Summer 2017 Box Office Slump Predicted: Will Horror Films Once Again Save the Day?

by Nick Banks

Many news outlets are reporting the potential for a decline in ticket sales at the summer box office due to sequel fatigue, competition from streaming services, and an overall lower quality of blockbuster this summer.  While the tales of streaming killing the box office are a bit over-rated (and over-reported), the first major  flop of the summer season, Guy Ritchie’s King Arthur movie (which could only draw $15 million dollars in its opening weekend, carrying a $175 million dollar budget price tag), has some studios “quaking in their boots”.  Will it be up to horror films to once again save the summer?

The Hollywood Reporter noted that “…many Hollywood studio executives, after penciling in estimates for both their own and their rivals’ titles, are forecasting a domestic dip from last year’s $4.5 billion summer box-office season. One studio number cruncher puts the decline as high as 10 percent. Two others agree that, absent surprises, 2017 won’t match 2016. If their pessimism is correct, this summer is shaping up to be the worst since 2014, when ticket sales plunged to $4.1 billion, a drop of more than 14 percent year-over-year and the sharpest downturn in three decades.”

According to the Los Angeles Times, “…some executives are worried that the industry is once again relying too heavily on sequels from aging franchises, and that audiences are growing weary at a time when they have more entertainment options at home. People might be excited for the return of their favorite interplanetary outlaws from Guardians, but how many want another Pirates of the Caribbean movie? How about a fifth Transformers?”

This was also the case last summer when films such as Star Trek Beyond, X-Men: Apocalypse, Independence Day Two, Teenage Mutant Ninja Turtles : Out of the Shadows, Alice: Through the Looking Glass, and Ghost Busters under-performed to a large degree, yet the summer box office was buoyed by a slew of horror films such as The Conjuring Two, Lights Out, and Don’t Breathe.  Without these low-budgeted horror hits, the summer box office of 2016 would have suffered a much steeper decline.

As reported by HNN’s John Evans in January of this year, in the article “Horror Movies are Secretly Saving Hollywood’s Major Film Studios“,  he stated that “It’s obvious that these horror films are making up for the piles of cash that the studios are losing on their big budget failures. They’re cheap to make, they develop massive fan followings, and they often attract talented actors and actresses who are making their way up the food chain (it’s not uncommon for a major new face in Hollywood to have starred in a horror film just before making it big).”
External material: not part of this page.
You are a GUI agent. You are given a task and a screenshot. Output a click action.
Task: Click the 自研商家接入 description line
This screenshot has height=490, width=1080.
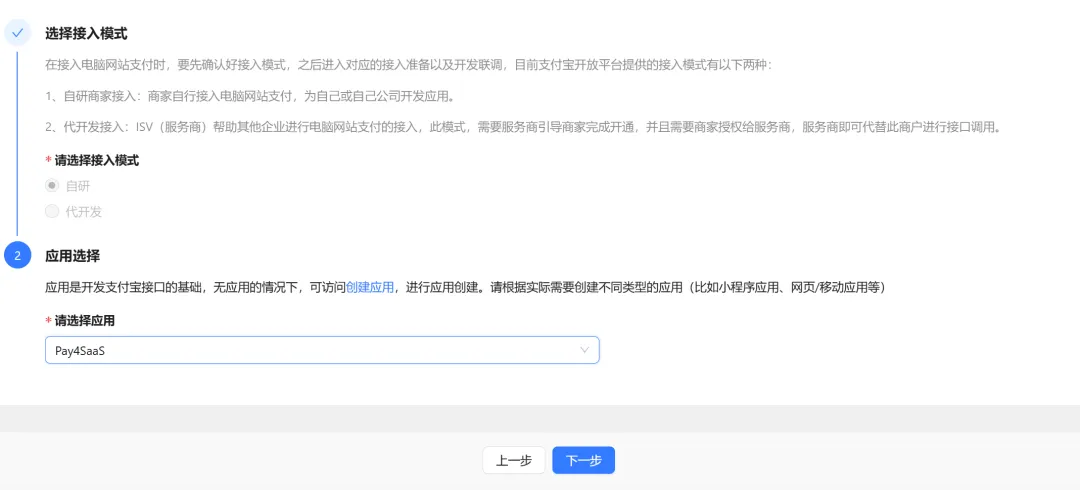coord(250,96)

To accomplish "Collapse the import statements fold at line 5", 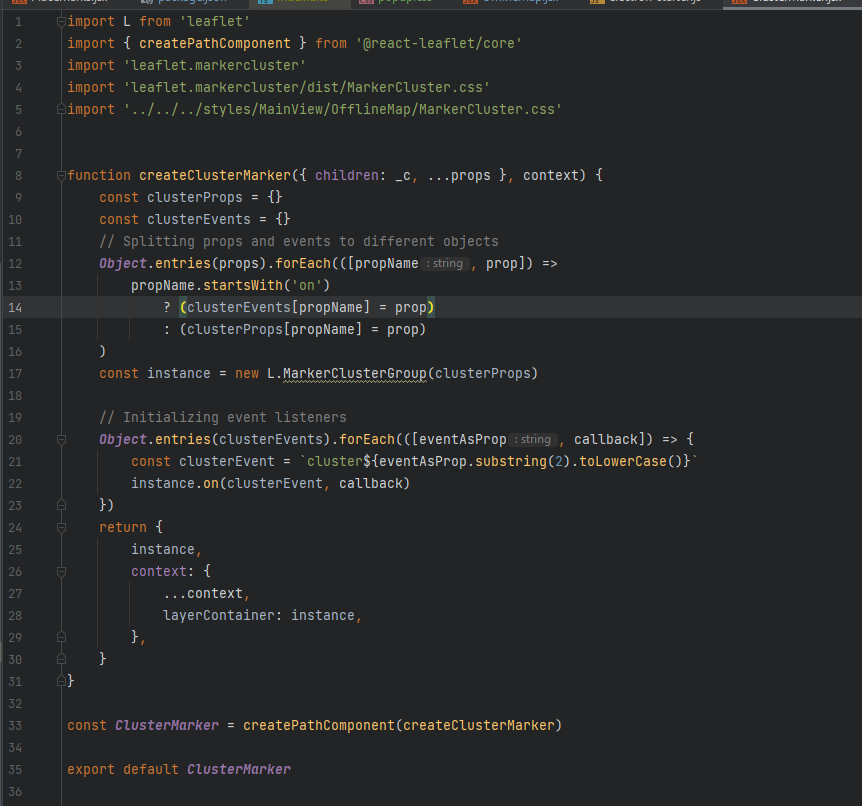I will pyautogui.click(x=61, y=109).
If King Arthur is only the first of a number of big budget failures this summer, horror films such as It Comes at Night, 47 Meters Down, Wish Upon, and Annabelle: Creation may be just the medicine that studios (and weary movie-goers) are searching for.  Most major media news outlets tend to downplay or even disregard the impact that horror films have on a studio’s bottom line, but here at Horror News Network, in the words of Jesse “The Body” Ventura, “We tell it like it is!”.